【4月1日 CGTN Japanese】世界最大で最も感度の高い、「中国天眼」と呼ばれる500メートル口径球面電波望遠鏡(FAST)が北京時間3月31日午前零時、世界に向けて正式に開放されました。FASTのチーフエンジニア、姜鵬(Jiang Peng)氏によると、海外からの1回目の申請提出期間は3月31日午前零時から5月15日までの1カ月半となります。

 2020年12月、米領プエルトリコにあるアレシボ天文台の電波望遠鏡が崩壊したため、FASTは現存する人類唯一の巨大な目となりました。しかも、FASTの総合機能はアレシボ望遠鏡をはるかに上回っています。

 中国の古典『西遊記』に登場した二郎真君は、「天眼」によって幻を見抜く能力を持っていましたが、「中国天眼」ことFASTは137億光年よりも先の宇宙を見通せます。FASTは中国南西部の貴州省(Guizhou)平塘県(Pingtang)にあり、その建設プロジェクトは1994年に発足し、2016年9月に完工しました。その後、2019年4月に国内の天文学者に向けテスト開放され、2020年1月に正式稼働しました。

 貴州省の山間にあるこの大鍋のような望遠鏡FASTは、4450以上の反射ユニットから構成され、反射面積は25万平方メートル――サッカー場が約35面分に相当します。FASTの反射ユニットは高さ140メートル、幅206メートルの範囲内でリアルタイムに移動しながら、宇宙からの信号を探知できます。優れた「視力」を持っているFASTは137億光年より外の信号を受信できます。

 正式稼働からの1年間で、すでにFASTは科学界に多くの驚きをもたらしました。まずは300個以上ものパルサーの発見です。これは同じ時期に全世界の他の望遠鏡が発見したパルサーの総数の2倍に当たります。周知のように、地球上のナビゲーションシステムは宇宙では利用できません。持続的かつ安定した信号を発信するパルサーは宇宙探査においてナビゲーターの大役を果たすことになります。そのほか、FASTは宇宙の謎の一つである高速電波バーストを複数回発見し、うち一つが科学誌「ネイチャー(Nature)」の2020年10大科学発見に選ばれました。さらに、人類の夢の一つとも言える地球外知的生命体探査(SETI)におけるFASTの働きも世界の脚光を浴びています。

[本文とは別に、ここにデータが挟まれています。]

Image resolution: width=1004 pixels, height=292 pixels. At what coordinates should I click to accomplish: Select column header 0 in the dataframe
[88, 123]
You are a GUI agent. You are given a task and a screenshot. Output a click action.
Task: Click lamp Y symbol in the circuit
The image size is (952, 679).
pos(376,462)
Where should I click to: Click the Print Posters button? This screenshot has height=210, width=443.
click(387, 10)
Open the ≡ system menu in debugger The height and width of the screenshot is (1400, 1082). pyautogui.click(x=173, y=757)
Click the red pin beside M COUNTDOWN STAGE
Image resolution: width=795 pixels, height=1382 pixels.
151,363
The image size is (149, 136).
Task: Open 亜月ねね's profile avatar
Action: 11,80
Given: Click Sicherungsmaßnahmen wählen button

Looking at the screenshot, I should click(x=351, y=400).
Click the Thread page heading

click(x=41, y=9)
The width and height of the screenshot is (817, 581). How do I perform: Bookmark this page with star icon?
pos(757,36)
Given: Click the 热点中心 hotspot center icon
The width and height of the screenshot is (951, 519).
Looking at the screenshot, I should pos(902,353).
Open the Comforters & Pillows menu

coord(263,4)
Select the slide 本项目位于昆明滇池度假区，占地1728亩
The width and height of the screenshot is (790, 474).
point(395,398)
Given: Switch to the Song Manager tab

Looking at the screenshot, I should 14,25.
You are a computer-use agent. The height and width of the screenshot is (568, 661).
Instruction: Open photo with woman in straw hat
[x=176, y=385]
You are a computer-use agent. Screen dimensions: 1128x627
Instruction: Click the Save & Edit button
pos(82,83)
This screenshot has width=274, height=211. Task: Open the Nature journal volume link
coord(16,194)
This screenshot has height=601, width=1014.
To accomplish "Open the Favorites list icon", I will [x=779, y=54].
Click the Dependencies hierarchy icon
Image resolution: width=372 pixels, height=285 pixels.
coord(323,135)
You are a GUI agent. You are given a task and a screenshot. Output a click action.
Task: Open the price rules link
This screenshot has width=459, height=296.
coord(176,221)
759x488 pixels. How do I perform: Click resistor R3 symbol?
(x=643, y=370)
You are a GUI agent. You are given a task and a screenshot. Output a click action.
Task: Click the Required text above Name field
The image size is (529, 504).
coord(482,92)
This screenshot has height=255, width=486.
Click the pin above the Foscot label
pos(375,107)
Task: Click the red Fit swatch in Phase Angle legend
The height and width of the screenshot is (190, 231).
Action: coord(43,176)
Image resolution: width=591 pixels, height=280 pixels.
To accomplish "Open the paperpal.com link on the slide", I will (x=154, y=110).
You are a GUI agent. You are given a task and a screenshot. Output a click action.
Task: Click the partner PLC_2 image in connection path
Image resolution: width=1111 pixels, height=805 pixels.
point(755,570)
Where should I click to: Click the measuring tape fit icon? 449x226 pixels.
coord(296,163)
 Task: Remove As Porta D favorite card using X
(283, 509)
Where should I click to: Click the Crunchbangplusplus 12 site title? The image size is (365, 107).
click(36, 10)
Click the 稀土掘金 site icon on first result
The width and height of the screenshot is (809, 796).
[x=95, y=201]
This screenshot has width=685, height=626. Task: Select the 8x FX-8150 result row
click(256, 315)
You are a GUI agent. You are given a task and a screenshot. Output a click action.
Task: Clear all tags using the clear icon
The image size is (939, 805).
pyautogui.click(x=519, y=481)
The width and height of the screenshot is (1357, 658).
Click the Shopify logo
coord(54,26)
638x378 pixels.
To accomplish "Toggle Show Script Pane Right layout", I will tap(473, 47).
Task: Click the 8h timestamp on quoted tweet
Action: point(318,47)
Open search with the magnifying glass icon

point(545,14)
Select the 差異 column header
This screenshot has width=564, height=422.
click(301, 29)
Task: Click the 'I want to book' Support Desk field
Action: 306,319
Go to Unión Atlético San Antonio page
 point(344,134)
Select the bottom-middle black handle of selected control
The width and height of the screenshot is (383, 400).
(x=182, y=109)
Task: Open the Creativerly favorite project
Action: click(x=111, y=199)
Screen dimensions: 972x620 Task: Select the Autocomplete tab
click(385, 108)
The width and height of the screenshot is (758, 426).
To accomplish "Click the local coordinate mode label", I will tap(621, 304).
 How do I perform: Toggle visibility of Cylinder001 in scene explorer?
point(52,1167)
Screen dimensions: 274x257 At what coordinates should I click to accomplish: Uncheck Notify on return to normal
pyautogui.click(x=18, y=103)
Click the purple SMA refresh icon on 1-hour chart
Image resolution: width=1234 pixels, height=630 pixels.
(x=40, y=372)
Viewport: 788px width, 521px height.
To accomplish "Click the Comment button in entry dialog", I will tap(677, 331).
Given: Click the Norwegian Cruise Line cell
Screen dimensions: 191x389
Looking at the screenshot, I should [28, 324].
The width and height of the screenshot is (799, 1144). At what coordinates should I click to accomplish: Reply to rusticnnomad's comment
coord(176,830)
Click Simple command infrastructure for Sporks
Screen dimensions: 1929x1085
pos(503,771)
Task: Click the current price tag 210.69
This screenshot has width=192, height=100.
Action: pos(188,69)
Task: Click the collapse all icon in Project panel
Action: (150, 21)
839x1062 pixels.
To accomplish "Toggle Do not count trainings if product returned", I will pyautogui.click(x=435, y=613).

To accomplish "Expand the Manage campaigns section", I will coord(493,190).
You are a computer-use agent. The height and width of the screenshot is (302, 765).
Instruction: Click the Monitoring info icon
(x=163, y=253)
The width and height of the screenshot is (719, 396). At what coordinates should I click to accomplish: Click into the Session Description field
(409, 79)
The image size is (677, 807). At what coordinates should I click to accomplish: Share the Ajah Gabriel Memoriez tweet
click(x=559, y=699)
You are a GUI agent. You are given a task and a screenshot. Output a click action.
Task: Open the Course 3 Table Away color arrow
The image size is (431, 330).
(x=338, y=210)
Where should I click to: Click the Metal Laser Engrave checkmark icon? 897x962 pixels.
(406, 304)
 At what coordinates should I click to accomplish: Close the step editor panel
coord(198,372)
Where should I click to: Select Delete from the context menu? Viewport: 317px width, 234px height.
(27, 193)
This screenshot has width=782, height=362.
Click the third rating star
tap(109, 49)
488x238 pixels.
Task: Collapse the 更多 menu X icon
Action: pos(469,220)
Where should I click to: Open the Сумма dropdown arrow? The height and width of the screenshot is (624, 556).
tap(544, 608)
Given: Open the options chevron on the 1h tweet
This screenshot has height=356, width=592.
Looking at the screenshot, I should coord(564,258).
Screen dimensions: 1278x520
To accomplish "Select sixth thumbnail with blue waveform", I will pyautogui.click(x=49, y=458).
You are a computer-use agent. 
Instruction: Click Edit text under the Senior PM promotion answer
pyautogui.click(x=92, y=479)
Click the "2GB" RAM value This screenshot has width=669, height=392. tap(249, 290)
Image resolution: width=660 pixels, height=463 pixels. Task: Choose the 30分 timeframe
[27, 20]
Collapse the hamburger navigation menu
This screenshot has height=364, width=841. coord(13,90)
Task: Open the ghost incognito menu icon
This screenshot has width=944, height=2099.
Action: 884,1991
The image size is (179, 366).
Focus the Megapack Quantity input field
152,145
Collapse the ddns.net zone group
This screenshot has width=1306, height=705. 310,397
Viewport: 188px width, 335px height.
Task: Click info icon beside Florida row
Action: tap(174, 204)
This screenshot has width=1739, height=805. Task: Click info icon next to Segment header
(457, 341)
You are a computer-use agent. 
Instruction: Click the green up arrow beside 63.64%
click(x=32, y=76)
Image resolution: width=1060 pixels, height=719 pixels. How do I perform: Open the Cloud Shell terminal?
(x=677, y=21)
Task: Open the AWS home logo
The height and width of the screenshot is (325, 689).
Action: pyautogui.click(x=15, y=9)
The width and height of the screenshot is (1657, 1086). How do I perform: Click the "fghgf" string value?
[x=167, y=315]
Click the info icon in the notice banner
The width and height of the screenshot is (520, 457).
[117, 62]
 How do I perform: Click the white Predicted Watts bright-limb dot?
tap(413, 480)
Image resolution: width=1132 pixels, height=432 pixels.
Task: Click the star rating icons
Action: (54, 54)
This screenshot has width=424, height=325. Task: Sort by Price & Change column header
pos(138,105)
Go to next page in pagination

 天文学は開放的な性質を持つ学問であることから、FASTのプロジェクトは発足当初から全世界の科学界に向けた開放を計画していました。では今後、外国の科学者はどのようにFASTを利用できるのでしょうか。まず、各国の科学者は中国科学院国家天文台に観測申請をオンラインで提出できます。提出された申請書は中国天眼科学委員会傘下の時間分配委員会に取りまとめられ、国際的にトップの科学者たちからなる専門家チームの討論・審査を経て、プロジェクトごとに選出されます。一回目の申請提出期間は3月31日から5月15日までで、8月1日から観測時間が分配されます。なお、全体の10%以上の観測時間を外国の科学者たちに充てるとしています。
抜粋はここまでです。